◆ Page extract ◆

■ ■ ■ ■ ■ ■ ■

The main marks 12 and the secondary marks 14 are so arranged that, in the aforesaid alignment configuration, to each main mark positioned on one side of the aforesaid reference point 15, separated from the first main mark 12a by a given number of intermediate main marks 12 and positioned at a given distance from the reference point 15, corresponds a secondary mark 14 positioned on the same side as the reference point 15, separated from the first secondary mark 14a by a number of intermediate secondary marks equal to the aforesaid number of intermediate main marks 12 and distanced from the reference point 15, along the measurement straight line Y, by a distance equal to the aforesaid given distance, minus a length equal to the product of the tolerance multiplied times the aforesaid number of intermediate secondary marks.

The graduated scales 10, 13 configured as has just been described enable the operator to determine the displacement between the two work areas 5 according to the aforesaid measurement straight line Y and along each orientation, with a tolerance equal to the measurement tolerance and for a maximum displacement equal to the measurement tolerance multiplied times the number of main marks 12 positioned, with respect to the first main mark 12a, on the side corresponding to the aforesaid orientation.

Therefore, advantageously, the aforesaid configuration makes it possible to measure the displacement with high precision, while remaining simple and immediate to read.

The determination of the aforesaid displacement takes place in a wholly similar manner to the one used with a Vernier scale.

First of all, the main mark 12 is identified along with the secondary mark 14 whose intersections with the measurement straight line Y are the closest to each other. Then, the number of main marks 12 by which the aforesaid main mark 12 is distanced from the first main mark 12a, including the aforesaid main mark 12 but excluding the first main mark 12a, is counted, or else the number of secondary marks 14 by which the aforesaid secondary mark 14 is distanced from the first secondary mark 14a, including the aforesaid secondary mark 14 but excluding the first secondary mark 14a, is counted; lastly, the number thus obtained is multiplied times the measurement tolerance, obtaining the displacement.

Preferably, the main marks 12 are uniformly distanced from each other along the measurement straight line Y by a predefined step P. Consequently, also the secondary marks 14 are uniformly distanced from each other by a distance equal to the aforesaid step P, minus the measurement tolerance.

■ ■ ■ ■ ■ ■ ■

◆ Recorded data ◆
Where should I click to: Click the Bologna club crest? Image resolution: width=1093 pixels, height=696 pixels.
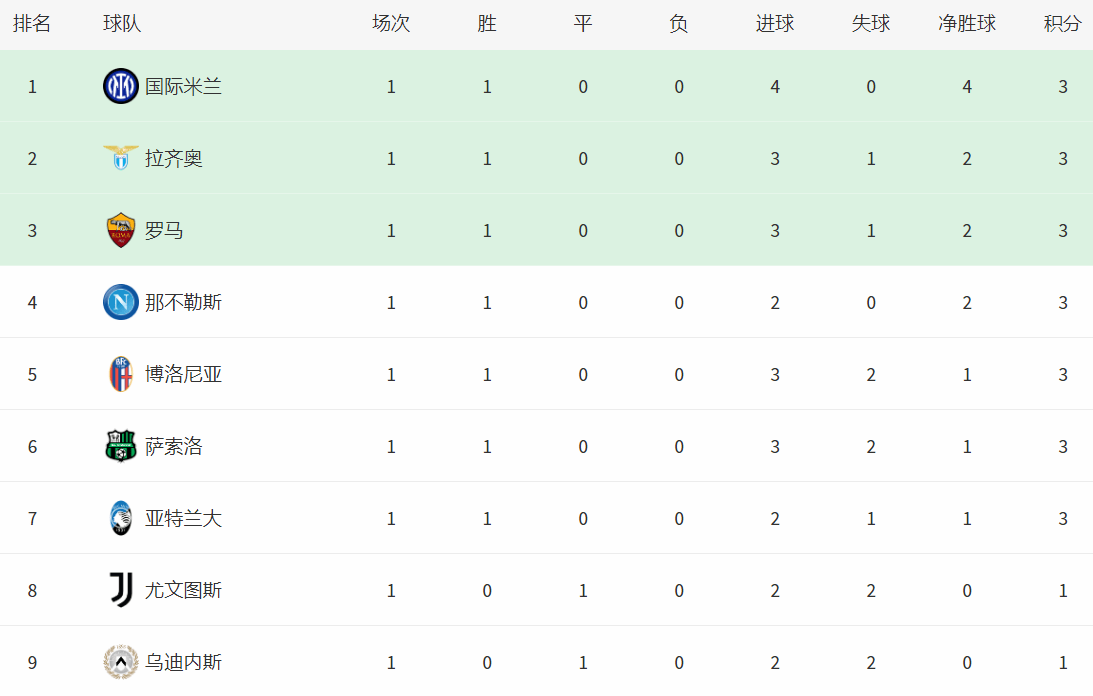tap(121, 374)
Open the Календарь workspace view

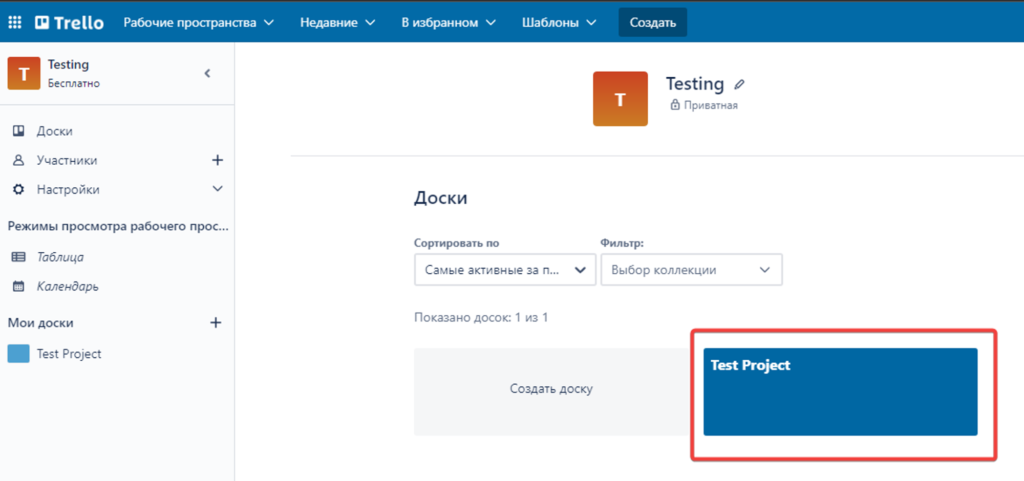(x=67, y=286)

■ ■ ■ ■ ■ ■ ■

◆ Jobs ◆
**A.** In the scale description, how far apart are the secondary marks from each other?
**B.** Print the passage of the scale description from "The graduated scales" up to and including "a Vernier scale.".

◆ Answers given ◆
**A.** They are uniformly spaced by a distance equal to the step P minus the measurement tolerance.

**B.**
The graduated scales 10, 13 configured as has just been described enable the operator to determine the displacement between the two work areas 5 according to the aforesaid measurement straight line Y and along each orientation, with a tolerance equal to the measurement tolerance and for a maximum displacement equal to the measurement tolerance multiplied times the number of main marks 12 positioned, with respect to the first main mark 12a, on the side corresponding to the aforesaid orientation.

Therefore, advantageously, the aforesaid configuration makes it possible to measure the displacement with high precision, while remaining simple and immediate to read.

The determination of the aforesaid displacement takes place in a wholly similar manner to the one used with a Vernier scale.